O meu pai esteve em Moçambique. Nascido em Moimenta da Beira, filho adotivo de um homem extremamente rígido do regime, o meu pai alistou-se. Em abril de 1969, partiu para Luanda a bordo do navio Vera Cruz. No mesmo ano, fez a viagem, no navio comercial Império, para Moçambique. Integrou a 21ª Companhia de Comandos, que participou, entre outras operações, na Nó Górdio. Espoliou, matou e viu morrer. Morreu aos poucos.

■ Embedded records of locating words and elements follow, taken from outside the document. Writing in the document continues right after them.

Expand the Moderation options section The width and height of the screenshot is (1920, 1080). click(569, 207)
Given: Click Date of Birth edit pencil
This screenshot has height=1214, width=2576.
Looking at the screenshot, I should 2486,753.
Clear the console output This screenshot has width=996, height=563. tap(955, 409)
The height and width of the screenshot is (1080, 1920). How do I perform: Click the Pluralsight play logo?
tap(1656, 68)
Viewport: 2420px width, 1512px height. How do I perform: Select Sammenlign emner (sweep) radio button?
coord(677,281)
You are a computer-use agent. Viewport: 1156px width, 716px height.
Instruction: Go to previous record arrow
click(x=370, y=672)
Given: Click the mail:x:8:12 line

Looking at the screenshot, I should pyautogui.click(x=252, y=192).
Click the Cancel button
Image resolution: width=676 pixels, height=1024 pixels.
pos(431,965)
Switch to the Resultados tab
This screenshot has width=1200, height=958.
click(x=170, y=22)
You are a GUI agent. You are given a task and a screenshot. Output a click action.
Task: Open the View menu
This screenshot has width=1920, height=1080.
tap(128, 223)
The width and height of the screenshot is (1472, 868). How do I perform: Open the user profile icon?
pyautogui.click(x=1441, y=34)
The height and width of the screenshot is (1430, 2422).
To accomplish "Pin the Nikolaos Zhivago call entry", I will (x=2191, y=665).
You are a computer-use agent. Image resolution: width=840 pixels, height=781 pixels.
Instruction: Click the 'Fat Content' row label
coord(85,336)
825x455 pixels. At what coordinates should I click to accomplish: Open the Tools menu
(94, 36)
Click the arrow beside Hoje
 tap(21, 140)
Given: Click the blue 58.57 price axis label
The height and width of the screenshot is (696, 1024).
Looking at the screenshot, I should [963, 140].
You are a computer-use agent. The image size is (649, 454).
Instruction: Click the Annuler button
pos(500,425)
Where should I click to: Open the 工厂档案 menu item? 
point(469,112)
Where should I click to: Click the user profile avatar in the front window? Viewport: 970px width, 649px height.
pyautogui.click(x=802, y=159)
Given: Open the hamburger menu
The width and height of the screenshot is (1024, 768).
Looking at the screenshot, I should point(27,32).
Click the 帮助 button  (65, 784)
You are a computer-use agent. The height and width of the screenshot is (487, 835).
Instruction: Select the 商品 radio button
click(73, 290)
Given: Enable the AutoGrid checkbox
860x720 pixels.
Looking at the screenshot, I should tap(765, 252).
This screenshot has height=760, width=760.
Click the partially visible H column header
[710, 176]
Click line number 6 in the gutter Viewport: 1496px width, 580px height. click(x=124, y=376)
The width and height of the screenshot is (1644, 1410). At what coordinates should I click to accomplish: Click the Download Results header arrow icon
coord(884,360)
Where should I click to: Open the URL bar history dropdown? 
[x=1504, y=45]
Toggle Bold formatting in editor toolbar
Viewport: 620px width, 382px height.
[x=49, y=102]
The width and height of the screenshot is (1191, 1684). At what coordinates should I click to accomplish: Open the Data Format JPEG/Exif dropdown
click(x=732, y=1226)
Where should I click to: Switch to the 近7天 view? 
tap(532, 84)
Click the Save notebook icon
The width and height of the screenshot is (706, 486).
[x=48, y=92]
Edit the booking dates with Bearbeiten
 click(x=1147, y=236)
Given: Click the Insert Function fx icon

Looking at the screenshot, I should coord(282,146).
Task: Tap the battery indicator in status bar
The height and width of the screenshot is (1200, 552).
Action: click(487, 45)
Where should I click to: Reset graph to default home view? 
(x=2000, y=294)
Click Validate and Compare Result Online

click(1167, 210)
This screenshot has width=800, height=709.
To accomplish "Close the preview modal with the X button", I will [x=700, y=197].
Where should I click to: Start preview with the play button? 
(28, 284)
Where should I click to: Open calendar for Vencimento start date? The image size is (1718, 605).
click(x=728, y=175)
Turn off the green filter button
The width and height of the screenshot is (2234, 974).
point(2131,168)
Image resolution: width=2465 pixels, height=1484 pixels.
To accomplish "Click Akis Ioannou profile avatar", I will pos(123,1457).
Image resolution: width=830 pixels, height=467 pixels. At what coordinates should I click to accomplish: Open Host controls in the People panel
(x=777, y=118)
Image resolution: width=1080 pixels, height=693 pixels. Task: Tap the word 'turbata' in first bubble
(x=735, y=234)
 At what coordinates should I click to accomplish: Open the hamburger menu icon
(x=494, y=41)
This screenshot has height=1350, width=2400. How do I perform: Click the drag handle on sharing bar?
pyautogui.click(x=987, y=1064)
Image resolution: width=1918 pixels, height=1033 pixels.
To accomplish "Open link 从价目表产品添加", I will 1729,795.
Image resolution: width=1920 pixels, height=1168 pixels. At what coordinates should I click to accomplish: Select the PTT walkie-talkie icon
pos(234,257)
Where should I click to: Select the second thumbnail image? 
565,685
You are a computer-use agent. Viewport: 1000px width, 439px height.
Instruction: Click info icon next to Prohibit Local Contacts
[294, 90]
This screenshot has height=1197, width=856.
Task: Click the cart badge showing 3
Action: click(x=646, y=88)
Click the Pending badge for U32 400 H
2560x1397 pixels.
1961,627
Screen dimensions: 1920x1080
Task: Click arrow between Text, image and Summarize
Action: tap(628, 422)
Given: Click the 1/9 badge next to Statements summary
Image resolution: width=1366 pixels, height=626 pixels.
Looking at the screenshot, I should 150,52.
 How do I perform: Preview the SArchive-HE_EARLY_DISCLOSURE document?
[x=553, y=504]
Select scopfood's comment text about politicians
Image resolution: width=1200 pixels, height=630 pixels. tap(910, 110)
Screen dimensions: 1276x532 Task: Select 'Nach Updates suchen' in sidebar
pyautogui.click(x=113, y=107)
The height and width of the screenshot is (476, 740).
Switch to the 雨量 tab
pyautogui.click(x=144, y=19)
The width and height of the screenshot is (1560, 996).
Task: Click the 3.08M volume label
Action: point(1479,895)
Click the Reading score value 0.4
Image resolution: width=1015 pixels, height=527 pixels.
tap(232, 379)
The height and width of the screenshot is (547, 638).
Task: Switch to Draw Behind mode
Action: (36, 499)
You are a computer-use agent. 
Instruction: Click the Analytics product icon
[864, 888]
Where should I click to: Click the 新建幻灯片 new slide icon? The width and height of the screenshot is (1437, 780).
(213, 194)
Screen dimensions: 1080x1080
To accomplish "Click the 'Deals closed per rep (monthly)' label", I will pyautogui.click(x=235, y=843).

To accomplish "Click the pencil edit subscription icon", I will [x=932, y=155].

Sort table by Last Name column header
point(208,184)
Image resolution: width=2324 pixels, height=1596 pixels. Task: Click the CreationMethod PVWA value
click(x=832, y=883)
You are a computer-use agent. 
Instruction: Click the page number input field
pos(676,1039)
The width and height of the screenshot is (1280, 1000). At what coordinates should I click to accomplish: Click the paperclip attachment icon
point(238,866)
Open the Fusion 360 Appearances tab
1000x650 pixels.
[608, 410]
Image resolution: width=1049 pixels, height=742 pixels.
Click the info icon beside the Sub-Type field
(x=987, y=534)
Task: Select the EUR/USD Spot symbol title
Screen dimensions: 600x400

Às 8h15 de 9 novembro de 1970, feriu-se em Montepuez, ao manipular um dispositivo explosivo que estava a preparar. “Desarticulação atípica da mão esquerda, desarticulação da mão direita”, é o que consta do seu processo médico. Foi posteriormente evacuado para o Hospital Militar Principal, em Lisboa. Passou ainda vários períodos no Hospital de Hamburgo, na Alemanha, para o qual foram encaminhados alguns estropiados de guerra. Foi depois “atirado” para o Depósito dos Indisponíveis na Graça, em Lisboa. E Depósito é mesmo a palavra correta para classificar esse espaço.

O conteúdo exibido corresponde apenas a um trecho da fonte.